▶ Ejercicio escrito
Cuenta cuántas líneas de las entradas contienen la palabra "height". Responde solo con el número.

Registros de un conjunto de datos

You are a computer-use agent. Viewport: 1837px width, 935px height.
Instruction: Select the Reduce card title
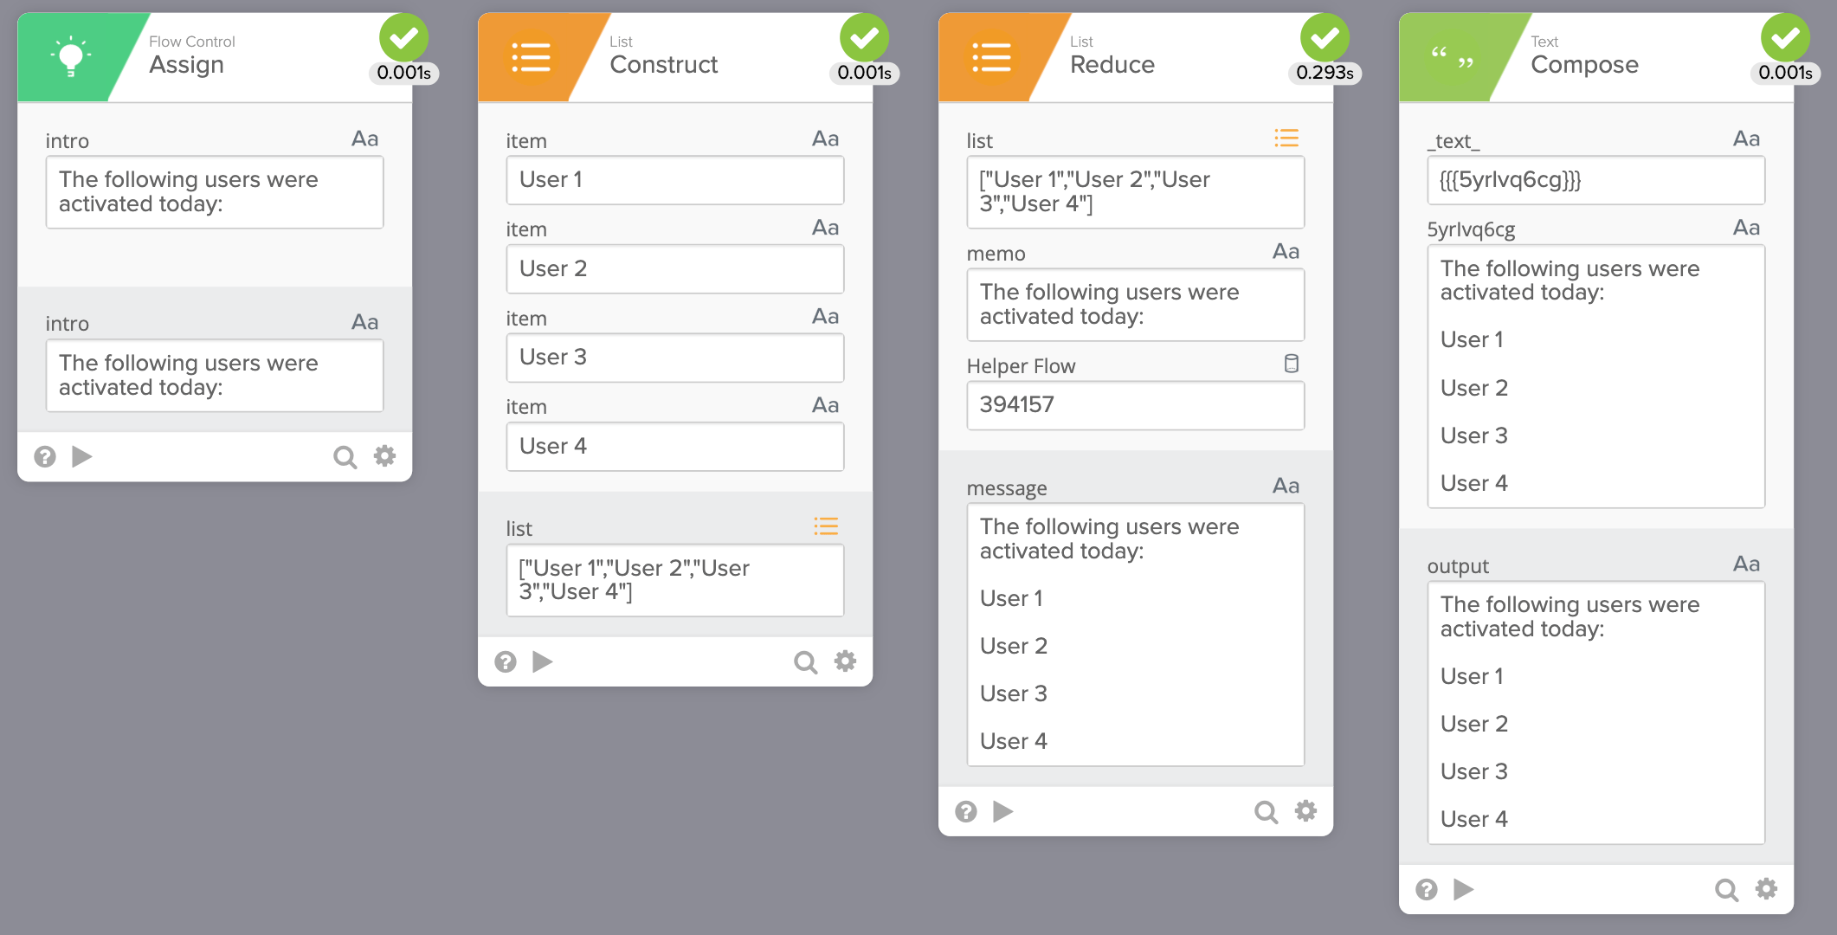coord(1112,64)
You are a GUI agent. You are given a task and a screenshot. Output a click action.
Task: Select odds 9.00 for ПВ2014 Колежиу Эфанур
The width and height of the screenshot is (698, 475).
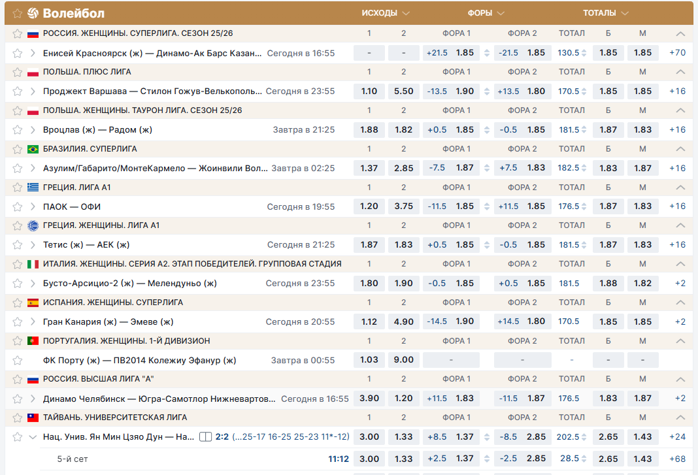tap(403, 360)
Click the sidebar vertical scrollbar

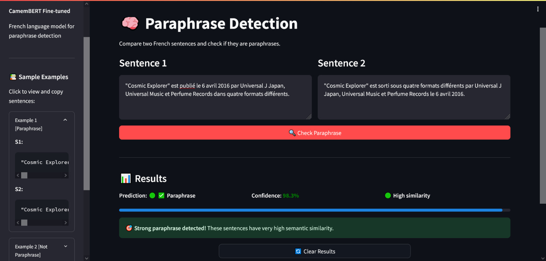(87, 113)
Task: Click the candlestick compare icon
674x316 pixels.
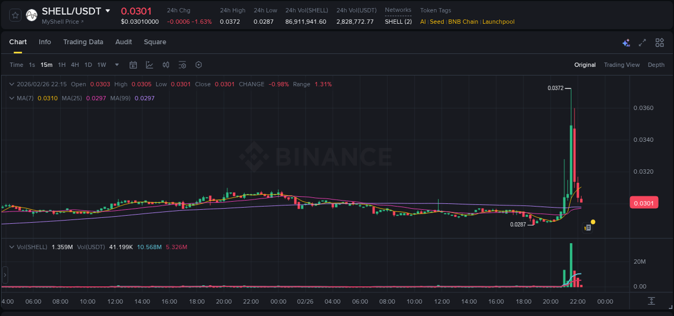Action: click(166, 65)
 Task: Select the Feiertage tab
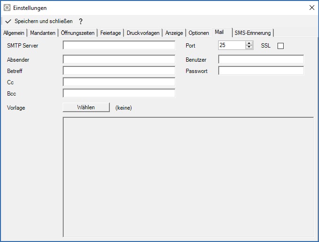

▶ Respuesta escrita
2